Hi there, I was diagnosed with RA just over four years ago, been on the usual meds but when started to deteriorate further I recently have looked into special diets eg: cutting out dairy. It is very early days but there seems to be some improvement. I wondered if anyone else has tried this route?
Has anyone tried following a special diet?: Hi there, I... - NRAS
Since my RA started over a year ago I have cut out wheat and don't eat a lot of dairy now. I can't say whether it's made a difference because I think food elimination has to be done much more systematically than I've done it by keeping a food and symptom diary and cutting out one food at a time. But I can say it's helped me to lose a lot of weight (3 and 1/2 stone) and stopped my gallstones from giving me jip (i.e reduced IBS type symptoms) so I'm staying off the wheat and eat very wholesome food all the time and not too much of it either.

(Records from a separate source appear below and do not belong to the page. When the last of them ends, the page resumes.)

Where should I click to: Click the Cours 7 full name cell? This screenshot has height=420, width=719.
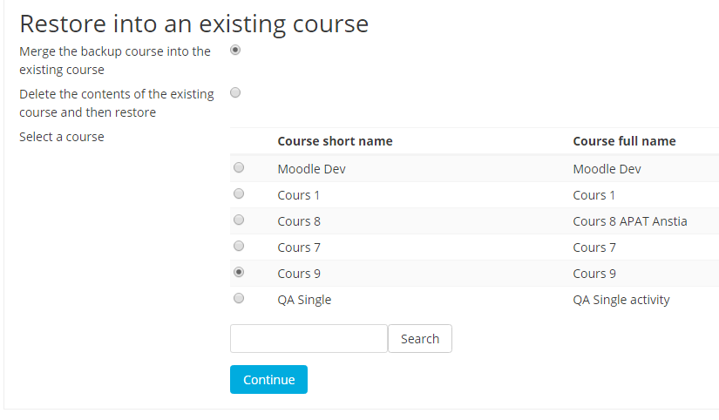(594, 247)
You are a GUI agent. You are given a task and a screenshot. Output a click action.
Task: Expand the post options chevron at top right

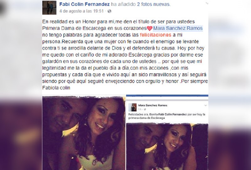(206, 3)
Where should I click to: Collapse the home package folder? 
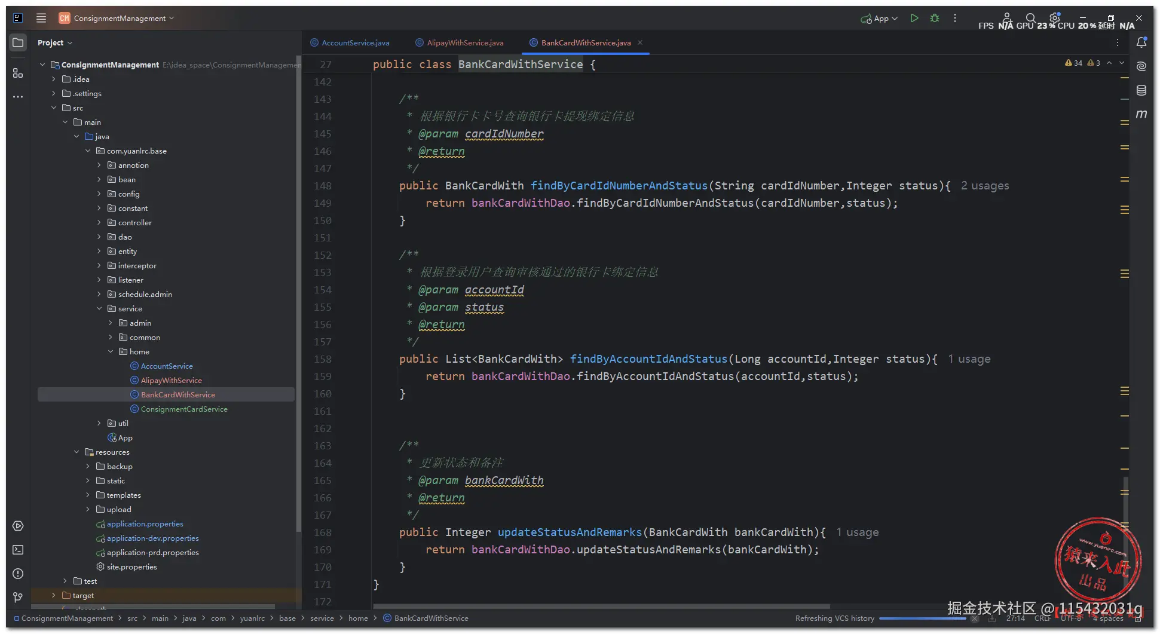pos(111,352)
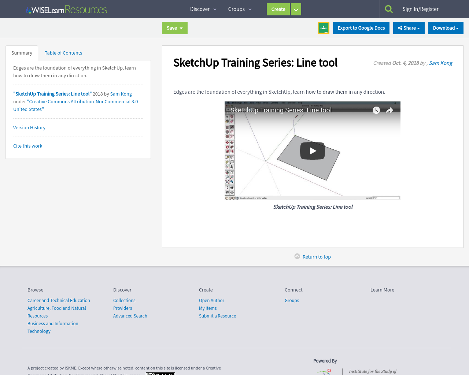This screenshot has height=375, width=469.
Task: Open Sam Kong's author profile
Action: [x=440, y=63]
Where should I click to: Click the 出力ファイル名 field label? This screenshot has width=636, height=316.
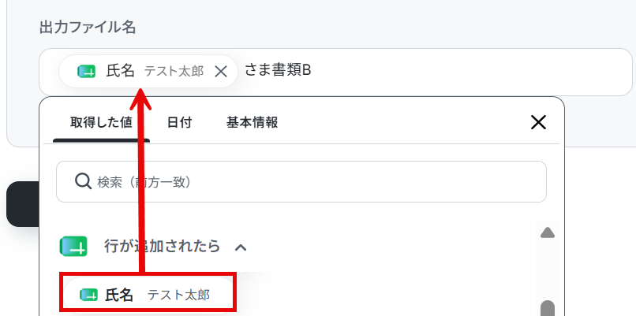(88, 28)
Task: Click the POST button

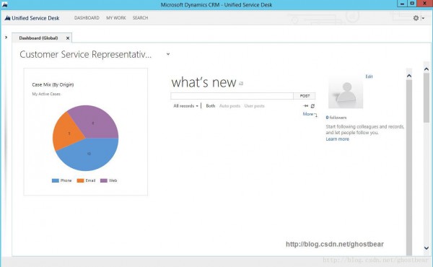Action: pos(305,96)
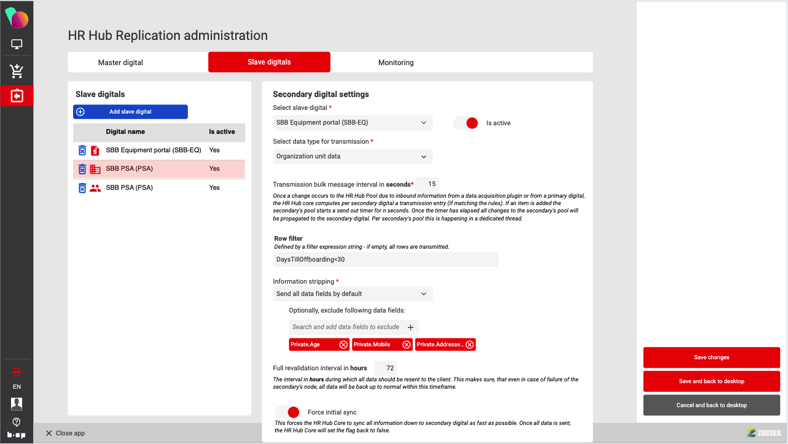Click Add slave digital button
Viewport: 788px width, 444px height.
pyautogui.click(x=130, y=112)
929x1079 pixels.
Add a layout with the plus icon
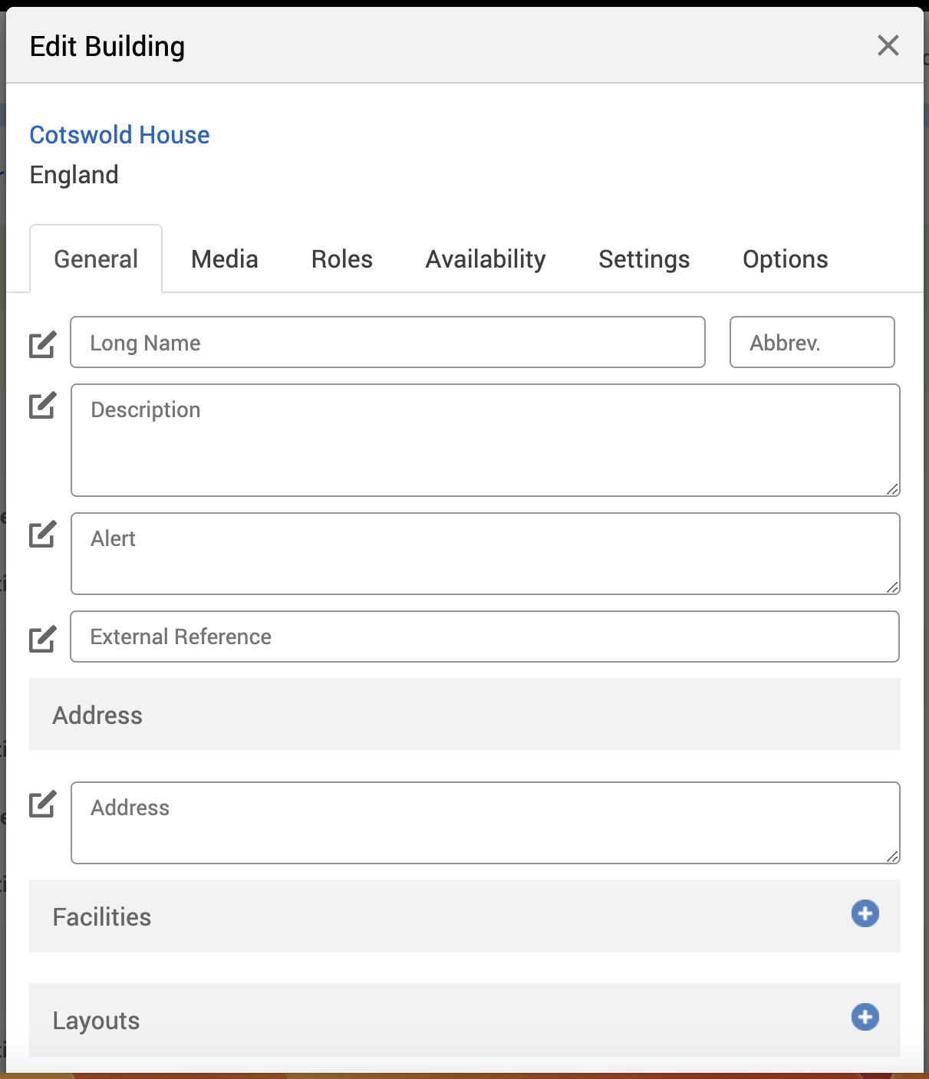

I haven't noticed that my flare ups have occurred following a change in diet and I don't drink any caffeine and avoid all refined sugar too. But I also try and follow a strict exercise regime using the Nintendo Wii Fit Plus and I feel quite sure that this keeps my RA at bay more than anything although it's quite a thought when I'm stiff or in pain - but I can be selective about which exercises I do according to which joints are bad. If I stop for a few weeks as I have recently then I pay in hot, painful swollen joints it seems so that's what I'm having to do in a moment this Sunday morning! Tilda
many thanks for this advice. I think it will be a bonus if I can lose a bit of weight as well. It sounds like the exercise works for you, hope this mornings session went well! Martha
Yes thanks it went well although my hips (at least I think they are my hips at the top of my thighs on the sides?) are always aching and today I'm really struggling to move around but I think this might be from dancing the night away last night rather than the RA!? TTx
I have only recently been diagnosed but I was already starting on a pH balanced diet to try and improve my health and I had already read a book on the use of amino acids plus mutli vits to treat health issues so I have been taking these as well.
I have only been on it a few weeks and so it is early days and my RA, if it is RA (the diagnosis is still to be confirmed), is still in the early stages.
Interestingly enough, a friend of mine with very severe RA had, years ago, looked into the Margaret Hills diet (I think she was a nurse who had RA and cured herself through diet and supplements). I don't think my friend persevered with the diet because it is quite strict. She did however give me a leaflet about Margaret Hills (I think that's her name!) and in there it said that she followed an acid/alkaline balanced diet supplemented with vitamins and aminos! The very things I am doing. She also recommended taking apple cider vinegar with a teaspoon of honey dissolved in a cup of hot water according to my friend.
As mentioned, it's too early for me to say if it will help. I do test my urine with dipsticks and it shows that my body is still very acidic. From the books I've read, it says it can take months to a couple of years following the diet to rebalance the body so health benefits may take some time to show.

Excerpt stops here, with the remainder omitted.